I would be happy to use another instance but my account is on this one. Is there a way to migrate an account, or perhaps “link” accounts on multiple instances somehow?
AFAICT no. There is an open issue on the Lemmy GitHub repo. In general, all ActivityPub services I’ve used have this same account stratification problem.
@radarsat1 @nutomic I’m still working this out myself, but you can browse Lemmy on any account, and then comment from your mastodon account by searching the commenter (@radarsat1 in the search field did it for me), and then replying to them on mastodon. Pretty cool how it’s linked, plenty of opportunities to build apps that make interacting between servers easier.
I think this is key. Have the possibility to move an account to another instance or have it spread out somehow. This would also secure the account in case an instance dies for some reason.

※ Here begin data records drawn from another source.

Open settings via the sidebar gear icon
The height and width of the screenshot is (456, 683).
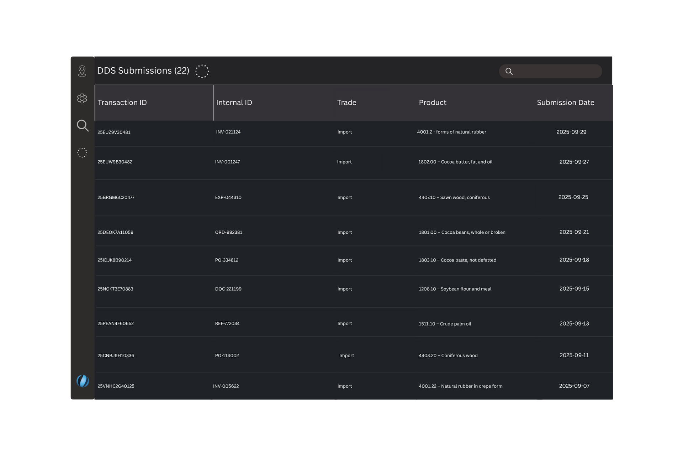tap(82, 98)
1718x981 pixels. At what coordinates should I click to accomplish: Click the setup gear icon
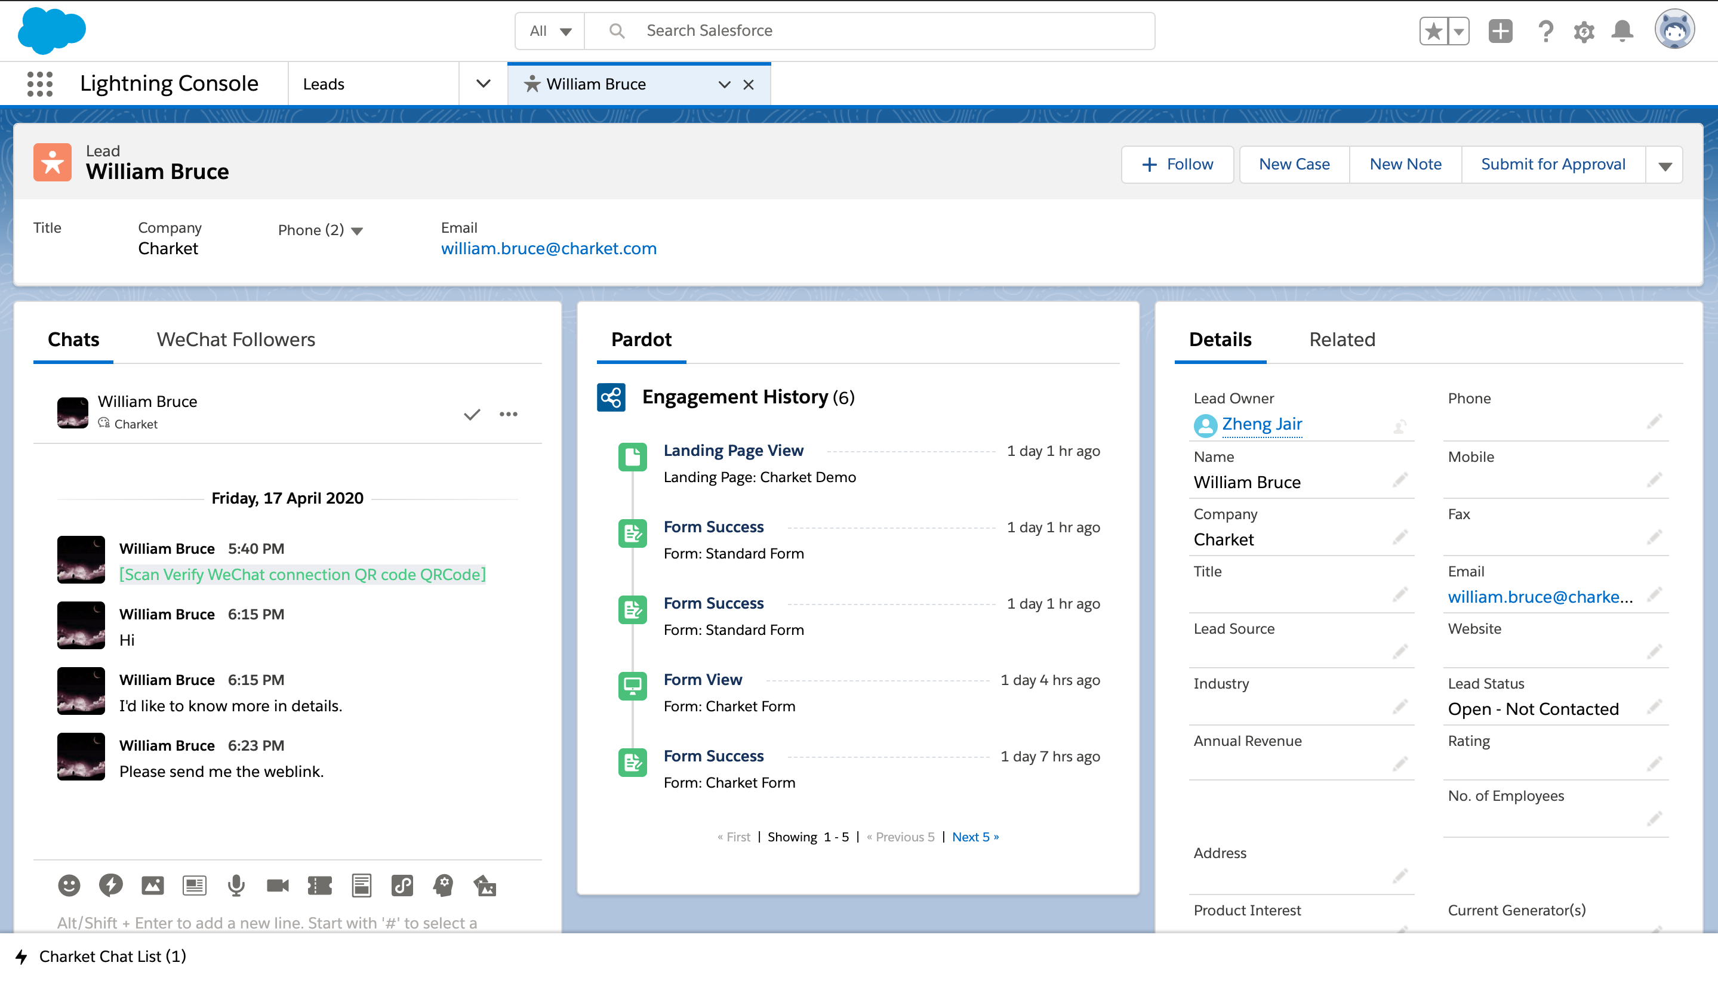coord(1584,31)
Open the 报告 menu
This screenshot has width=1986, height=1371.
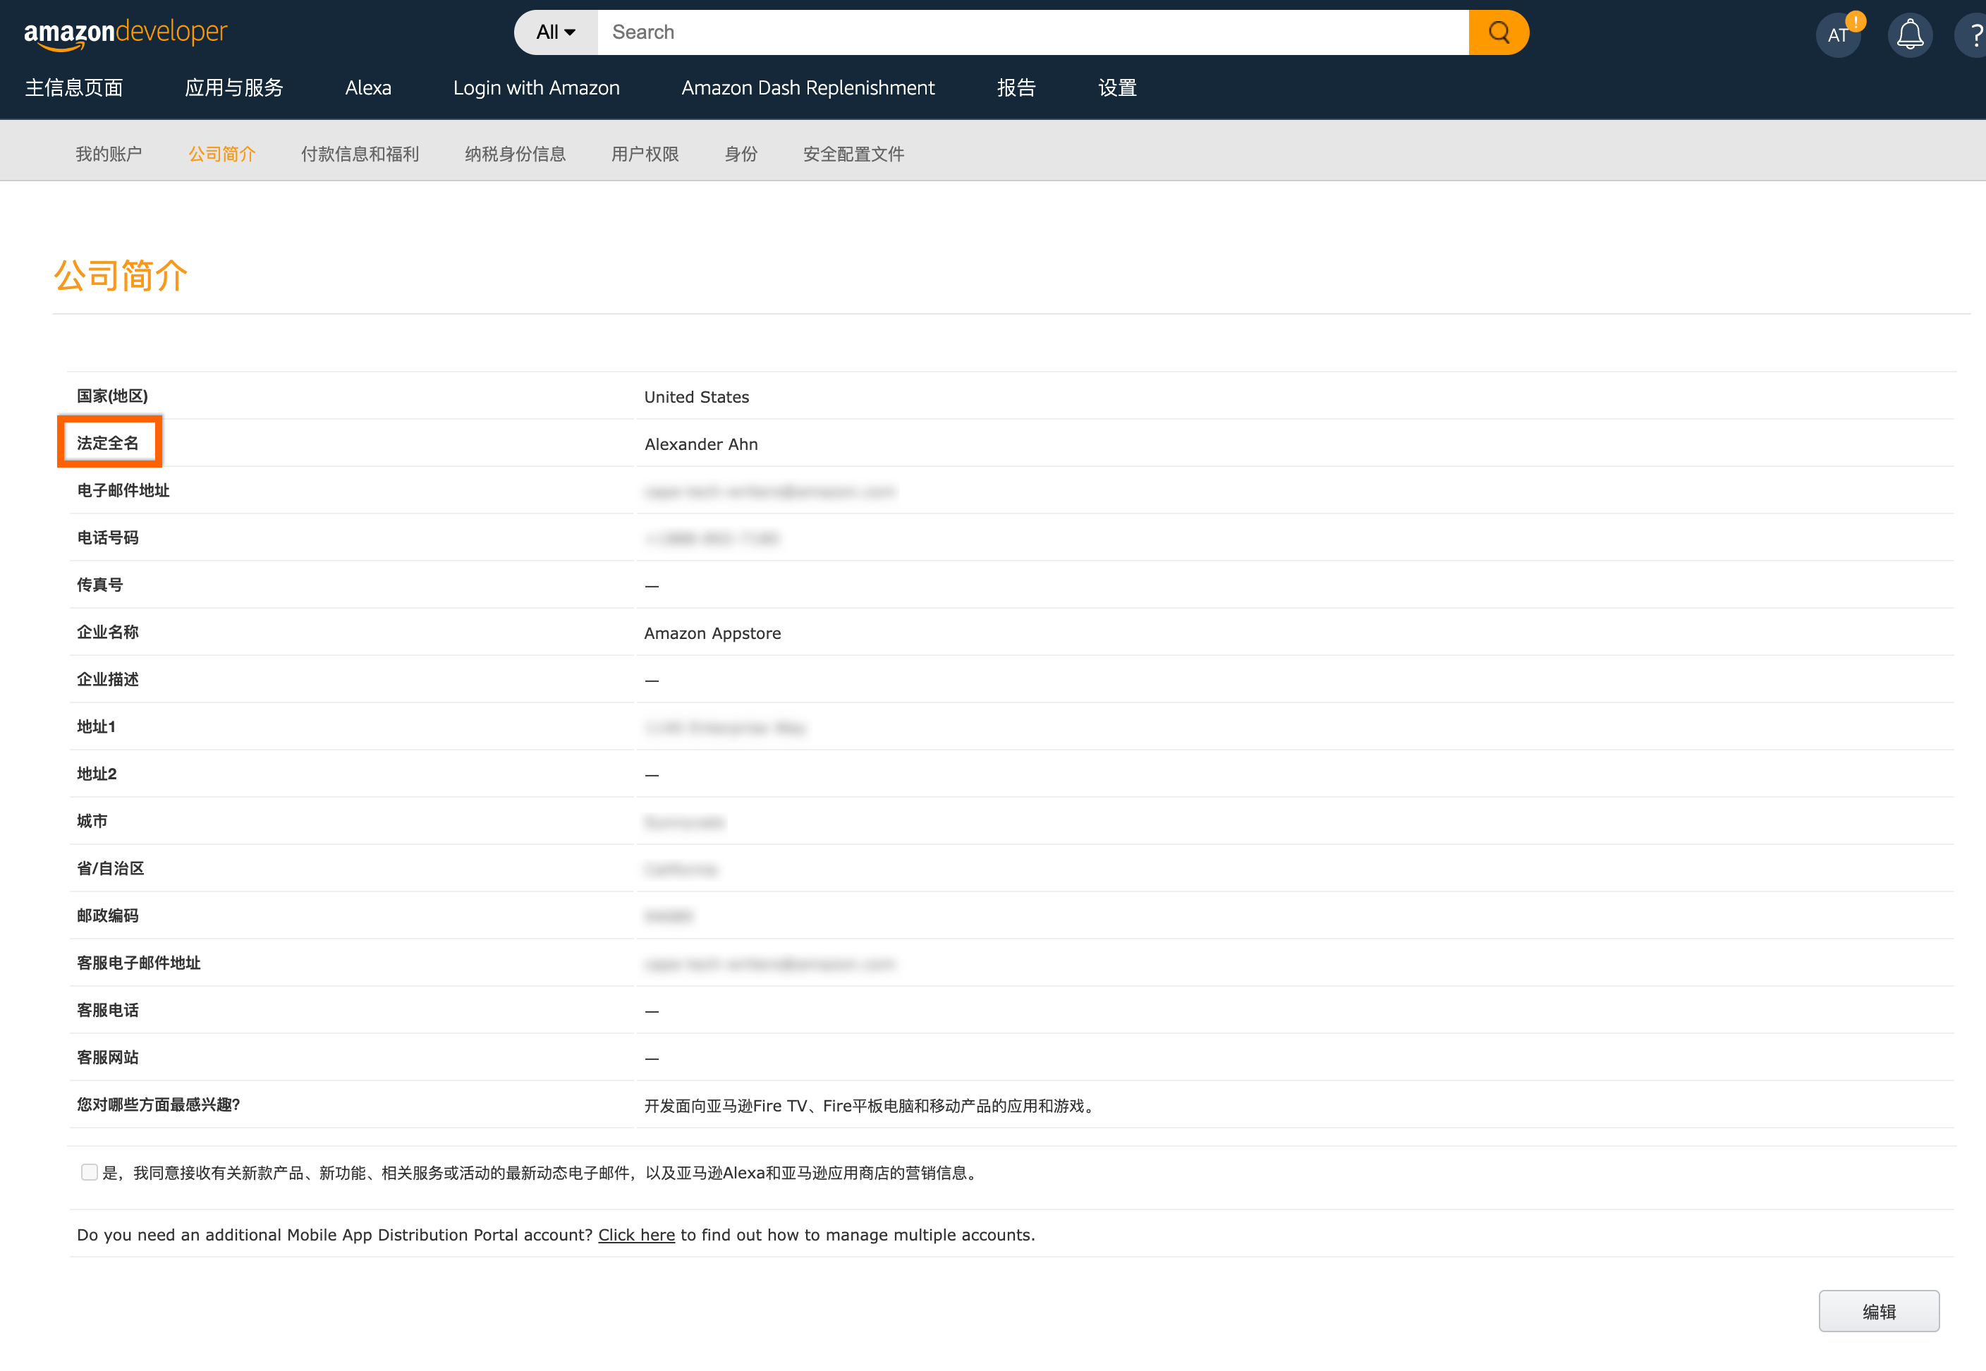pyautogui.click(x=1015, y=88)
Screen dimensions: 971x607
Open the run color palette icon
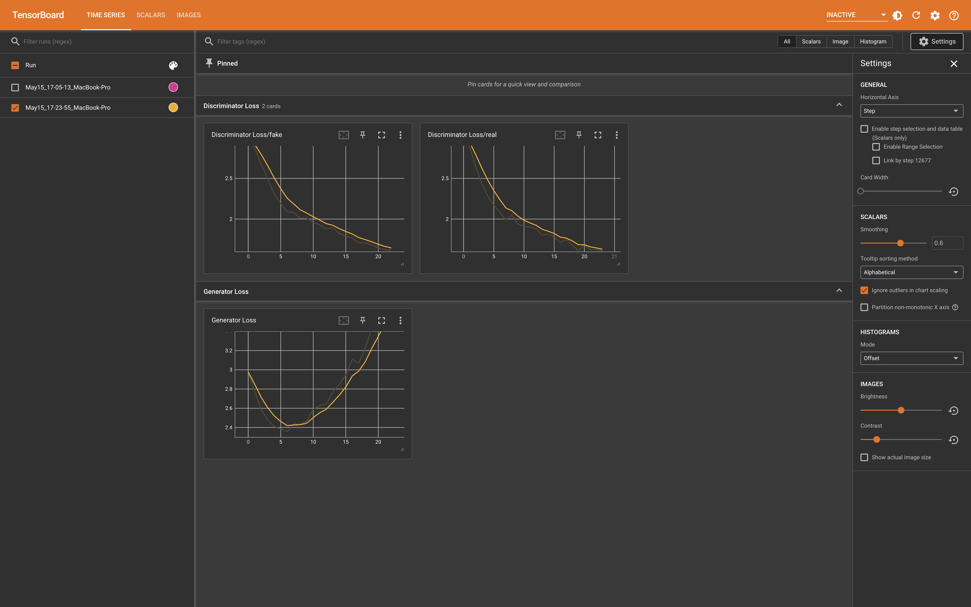[x=173, y=65]
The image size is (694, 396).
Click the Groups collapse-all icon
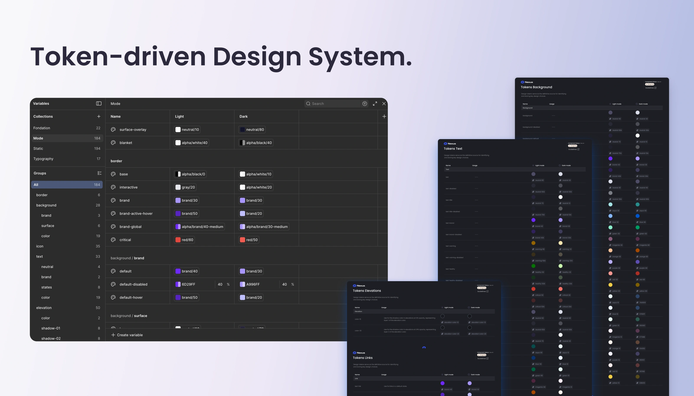pos(99,173)
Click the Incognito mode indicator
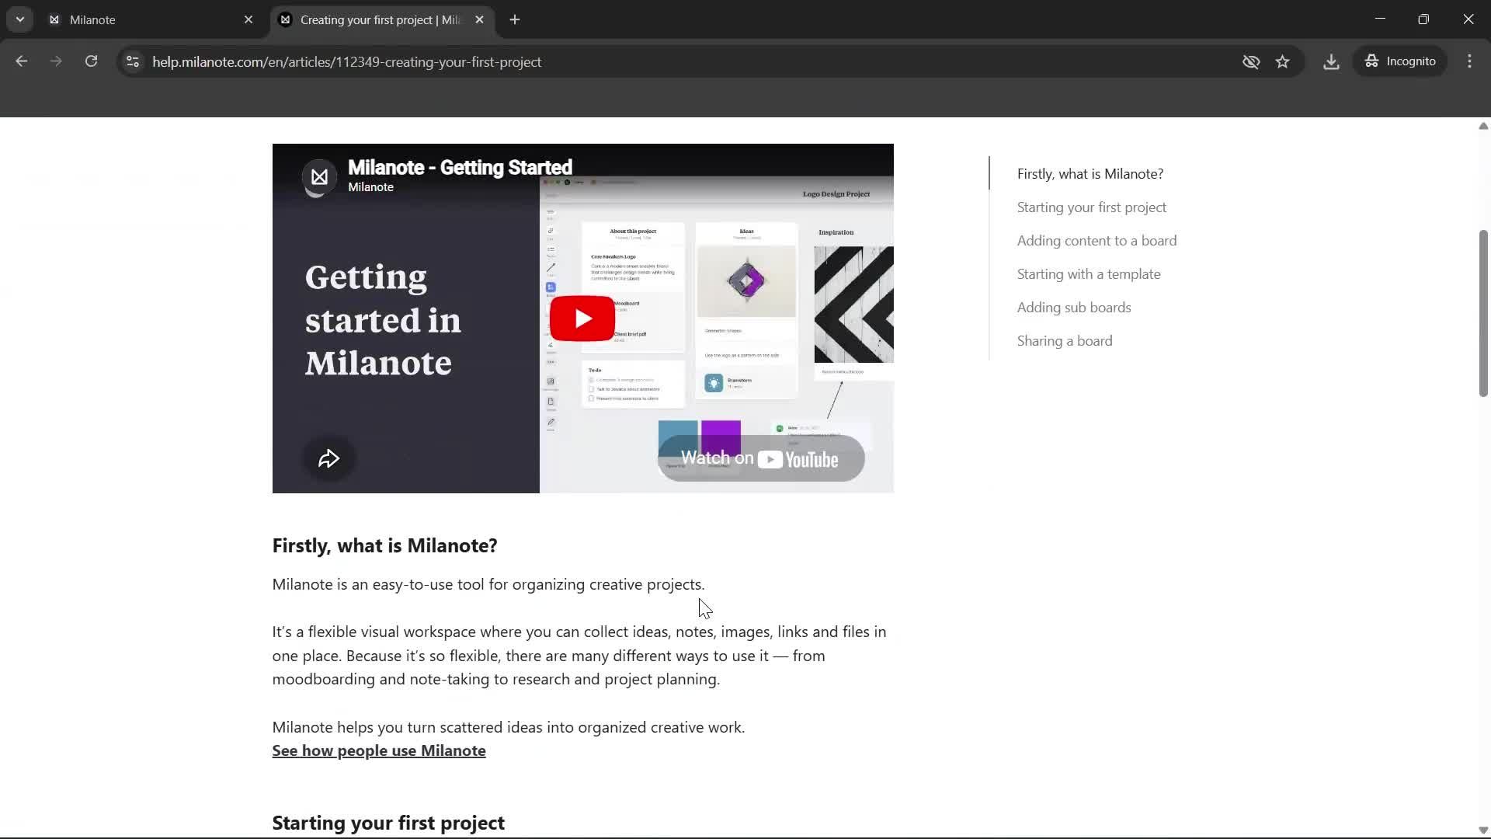The image size is (1491, 839). coord(1401,61)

I would appreciate this as well. Besides the flood of users issue, this server’s theme (Marxist-Leninist) doesn’t mesh with my politics. I created my account in the early days of Lemmy, so I have an extensive history that I am loath to sacrifice.
Wait isn’t lemmy.ml a general purpose server?
Is scaling the server a largely financial issue, or not? @nutomic@lemmy.ml
could you reasonably confidently say that you could 10x the amount of users for something like 1000$/mo on liberapay?
If so, would you mind setting a “goalpost” for the community to help lift the financial burden?I think they said they’re at the highest tier of their provider. May need to migrate to a different provider and get a beefier setup.
Do Lemmy instances not scale horizontally?
In theory, they can. But it depends on how it’s deployed.
From my cursory look at the deployment docs, Lemmy’s default deployment option is via docker. It relies on a postgreSQL server, which may or may not scale horizontally depending on the admin’s choice of implementation. For example, a deployment on AWS using Aurora would theoretically utilize auto-scaling.
I haven’t personally deployed an instance so, grain of salt.
EDIT: A good discussion about DB scaling here: https://github.com/LemmyNet/lemmy/issues/3005
They do, but I’m not sure how well, I’m not a dev, and have no programming knowledge, so looking at the documentation looks like arcane hieroglyphs.
I’m pretty sure I read a comment about it from one of the devs, but can’t recall the fine details of the conversation.
I guess it’s good news that a lot of people are migrating from other sites like me
Yeah. Fuck Reddit and their stupid policies. I hope this will be a great alternative for Reddit communities
deleted by creator
I like to call Lemmy “Feddit”.
I like to call Reddit “Deaddit”
If anybody else is lost and wants a basic general-purpose home for their account, https://lemm.ee is on good hardware and open for signups.
I signed up on lemmy org uk originally (day or 2 ago) and now it seems to be gone. If I could have kept my account some how that would have been better, but here I am instead.
Was it badly aministered or it has been done on purpose so that people think lemmy is not reliable ?
I have no idea. Pretty sure it only lasted a week or so. Maybe the server owner had some issues they couldn’t resolve.
If it comes back, maybe I’ll find out
I was contemplating signing up on that instance but couldn’t find anything about who runs it, or how likely it was to stick around. I think there was also a thread on there where they refused to accept donations too.
With an average VPS running you about 100-200 quid a year, as a hobby I think it’s gonna get expensive when you need to upgrade cores, storage etc. Not to mention you also need to moderate the instance.
For hosting a federated Lemmy to work I think you need a team and possibly a plan for accepting donations if it can’t be run out of pocket
I wish I’d noted the user name of the server owner, I think they were on mastodon.